Long ago, it seems, HP said that risks revolve around using the HP 3000 as a mission-critical platform. There are risks in using any computing solution, from security breaches and malware to the general malaise of applications and platforms which under-perform while being over-promised, or exhibit flash-of-light lifespans.

For the HP 3000 site which homesteads, however, a risk does not lie in MPE/iX, IMAGE or the hardware that hosts those two marvels of software. No, the prospective fault lies not in ourselves, as customers, but in those stars of suppliers, to twist a bit of Shakespeare around. Put more plainly, providers going out of business pose the greatest risk, according to Resource 3000's Stan Sieler.

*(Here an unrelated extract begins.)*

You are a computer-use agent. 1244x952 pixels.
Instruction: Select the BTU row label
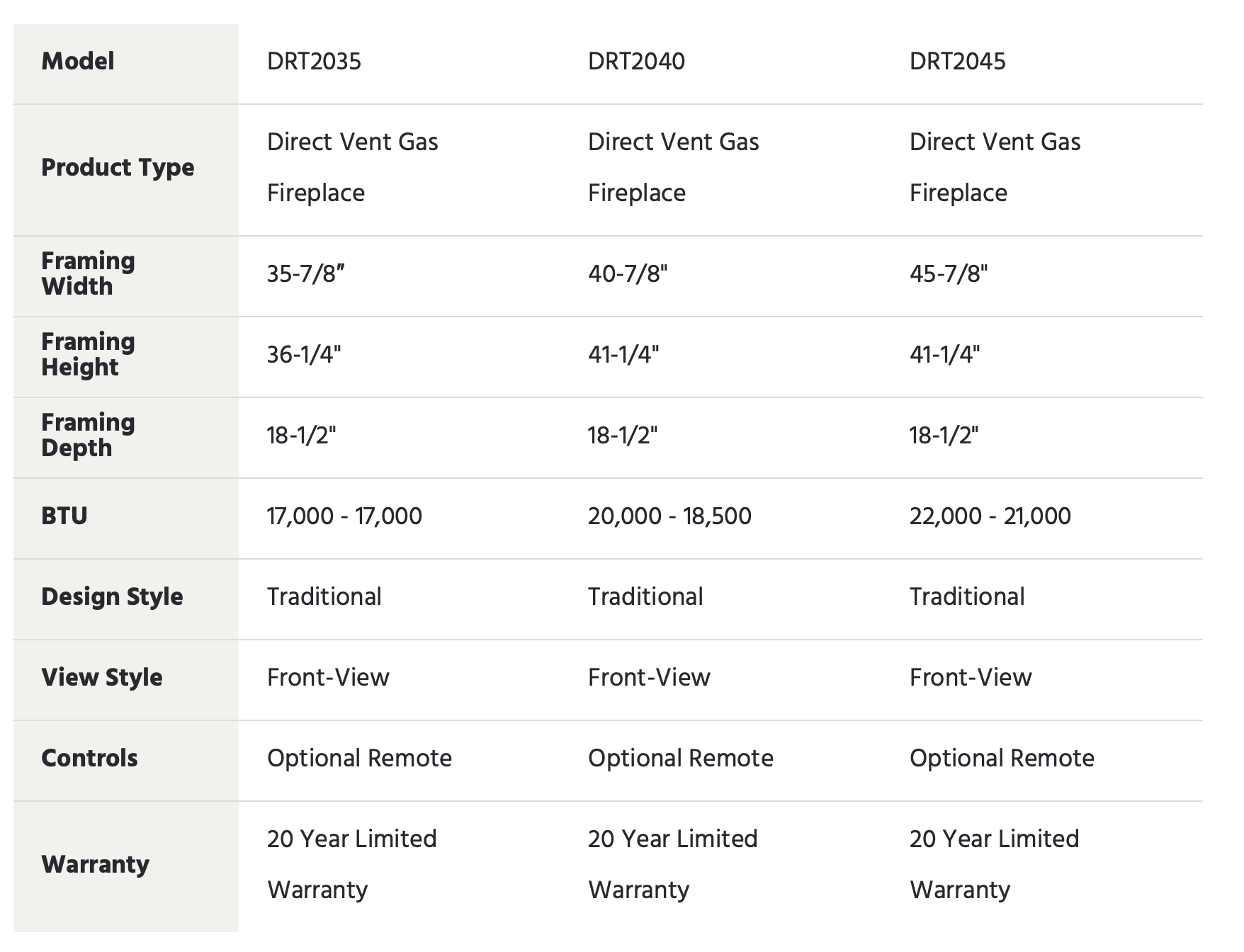coord(64,516)
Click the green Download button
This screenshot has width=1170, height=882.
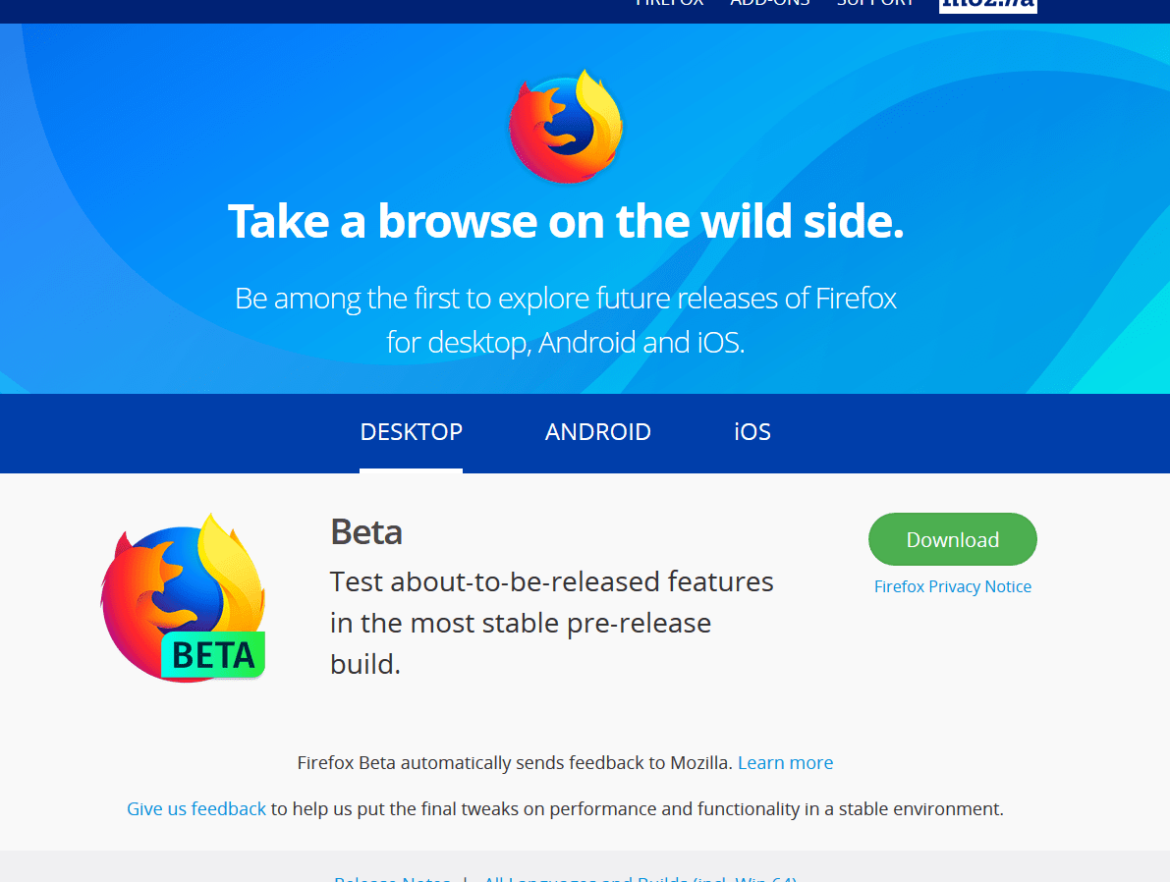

Sieler, who's part of the Allegro Consultants' brain trust, addressed the question at the most recent e3000 Community Meet in the Bay Area. "The biggest risk I've seen is vendors going out of business," he reported. "We've had customers using Bradford's SPEEDEDIT, and SPEEDEDIT has a bug in it as of 2007 which made it stop running because of a weird clock limitation." Allegro patched around the problem for those customers. Bradford Business Solutions supports SPEEDEDIT no more.

But there's a more widespread risk: Being unable to move any application or solution from one system to another. Upgrade your 3000 at the sweet prices of today and you might find some programs are frozen onto the older hardware.

HP suggested just this scenario when it said the 3000's "ecosystem" was at risk before HP decided to curtail its HP 3000 business plans. Looking into the matter's history is a matter of chicken-or-egg coming first. Would Bradford Business Systems have gone so dark by 2007 if HP had maintained its 3000 business? Difficult to tell, but any system vendor dropping out of the server's market certainly doesn't help.

What helps avoid this risk is choosing long-term, stable HP 3000 suppliers, ones with a lengthy track record and an avowed dedication to continuing to serve your community. HPSUSAN numbers identify new HP 3000 servers; active and dedicated vendors can accomodate new HPSUSAN numbers. Gone-dark vendors' software can only run on older system HPSUSAN numbers.

Sieler suggested one way to solve the problem might be contacting HP to request a move of an old HPSUSAN number to a new server. After all, every customer is paying $400 to have each MPE/iX license transferred from old server to newly purchased system.

There's little a customer can count upon, either from HP or a gone-dark vendor, to dodge this kind of software risk. But Sieler mentioned another risk that's cropping up. "I've seen a surprising number of sites that have hit the Third Bear of IMAGE, from Fred White's paper," he said.

This third bear is "BABY BEAR," wrote White, who created the IMAGE database along with Jon Bale at HP. "It is represented by 'paths,' another feature whose misuse, while normally not disastrous, may have a negative effect on response time and/or throughput."

White's exacting and detailed paper is available to read either online at the Adager Web site, or as a downloadable PDF file. But the awareness of this bear will depend on who's left at a 3000 customer base who understands the database at the heart of their 3000.

"They're running along fine, and suddenly their database stops performing well," Sieler said. "It's a problem that's well-known in the 3000 community, but [it's] only [identified] if they have people in their business who know anything about the 3000. That's when people call me with sudden performance problems."

The way to beat the bear is the same solution as dodging the HPSUSAN and new bug risks: HP 3000 expertise, engaged either through a support contract with a third party, or continuing your support with an application or tool provider. Risk aversion is the HP 3000 owners' hallmark. Keeping a budget alive to maintain links to expertise is a 3000 habit which can avoid risky business.

Just because the HP 3000 lunch has gotten inexpensive doesn't mean it's free.